FONTE: Yuri Abreu, TRIBUNA DA BAHIA.
Mais de 90% no aumento no número de casos de
dengue no estado em relação ao mesmo período do ano passado.
Mais de
90% no aumento no número de casos de dengue no estado em relação ao mesmo
período do ano passado. Além disso, desde quando foi descoberto o primeiro caso
de chikungunya na Bahia, em setembro de 2014, já foram registrados mais de
cinco mil casos da doença até a última quinta-feira, dia dois de abril. Só este
ano, 2531 casos foram notificados pela Secretaria de Saúde do estado da Bahia
(SESAB).
Com o
objetivo de prevenir e controlar as duas doenças, profissionais da área de
saúde de diversos municípios baianos participaram, na manhã de ontem, de uma
reunião que debateu o plano de enfrentamento, tanto da dengue, quanto da
chikungunya. O evento aconteceu no Instituto Anísio Teixeira (IAT), que fica na
Avenida Paralela, em Salvador.
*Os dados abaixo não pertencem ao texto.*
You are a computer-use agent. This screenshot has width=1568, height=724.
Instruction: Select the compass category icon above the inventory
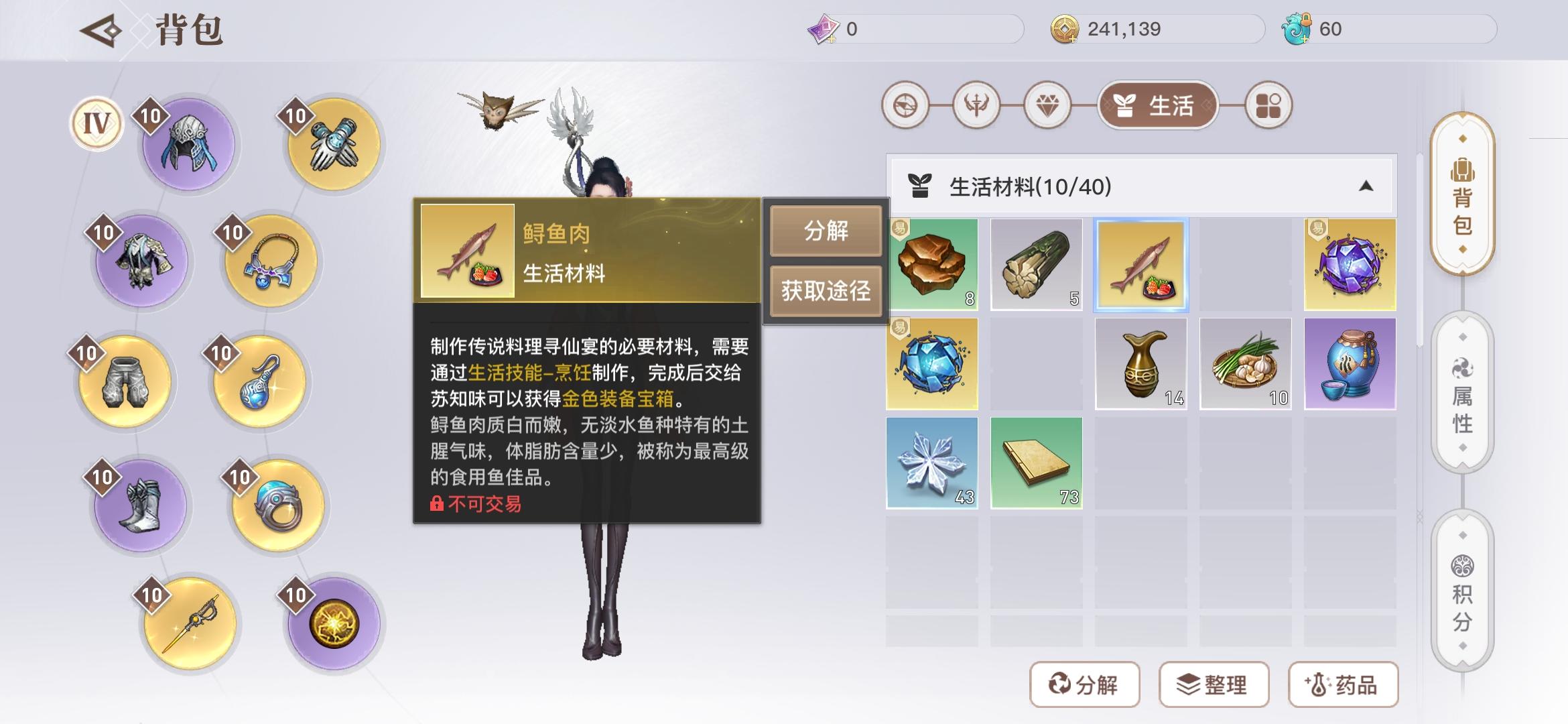tap(907, 106)
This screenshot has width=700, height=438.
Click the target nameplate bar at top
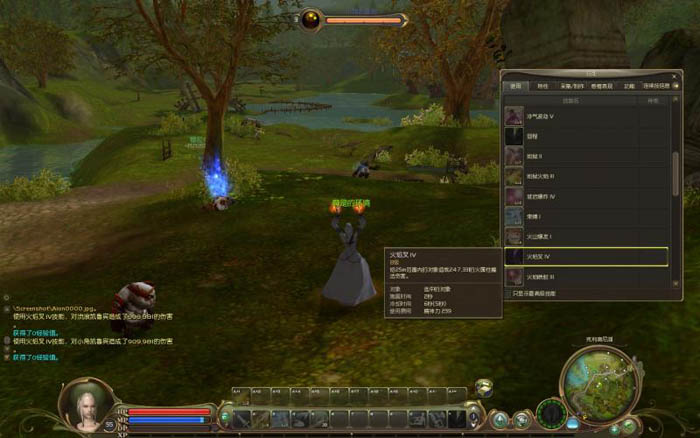pos(354,19)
Além dos presentes ao auditório, outras cidades
como Teixeira de Freitas, Jacobina e Bom Jesus da Lapa participaram através de
videoconferência.
“Estamos
discutindo hoje com toda a Bahia o surto de dengue e chikungunya em todo o
estado. Além disso, vamos discutir propostas para controle deste surto e dessa
epidemia. Temos aqui conosco 28 municípios que são sedes das diretorias
regionais da educação (Direcs) e convidamos também municípios e as bases dos
núcleos regionais de saúde”, contou a Superintendente de Vigilância da Saúde da
Sesab e uma das organizadoras do encontro, Ita de Cácia Aguiar Cunha.
Segundo
ela, a chikungunya está mais restrita na região centro-leste do estado, em
cidades como Feira de Santana e Riachão do Jacuípe, além de Ribeira do Pombal,
mais ao nordeste, e em outros municípios que estão notificando, porém, em
número menor. Já a dengue está mais disseminada em grande quantidade em cidades
como Itabuna, Ilhéus, Jequié e Salvador.
“Além
dessas duas, estamos com um surto de uma doença eczantemática que começou por
Camaçari, mas também já está em cidades do sul do estado. No entanto, a gente
não conseguiu identificar que doença é essa. Ela pode ser uma forma diferente
da dengue, mas ainda estamos fazendo pesquisas em laboratório para definir o
vírus que está causando essa doença”, destacou Ita.
Essa
doença é caracterizada como uma espécie de erupção na pele parecida com a do
sarampo. Os sintomas no paciente são de febre baixa, manchas no corpo e
coceira. Em alguns casos também pode gerar um edema nas mãos. Mas, segundo a
superintendente, a falta de identificação desta doença se deve ao fato de os
testes realizados até então terem dado negativo, tanto para dengue, quanto para
chikungunya, apesar dela também ter grandes chances de ser transmitida pelo
aedes aegypt.
Controle.
No entanto, ações para combater o aumento de casos das duas enfermidades já
estão sendo realizadas. Começando pelo controle na reprodução do mosquito
transmissor da dengue e da chikungunya. “Em primeiro lugar, precisamos
controlar os vetores ao redor da nossa casa e o poder público controlar os
criadouros de mosquito nas áreas públicas”, comentou Ita. O governo do estado
já aprovou, junto aos Conselhos Municipais de Saúde, uma operação para fazer o
controle das doenças.
Nesse
caso, o estado entra com um incentivo financeiro para ajudar esses municípios,
além de fornecer os insumos necessários para o controle do mosquito e o envio
de técnicos para o combate do mosquito transmissor. Por outro lado, as próprias
cidades entrariam com suas equipes para fazer o trabalho de campo do controle
do aedes aegypt e também dar a assistência médica necessária.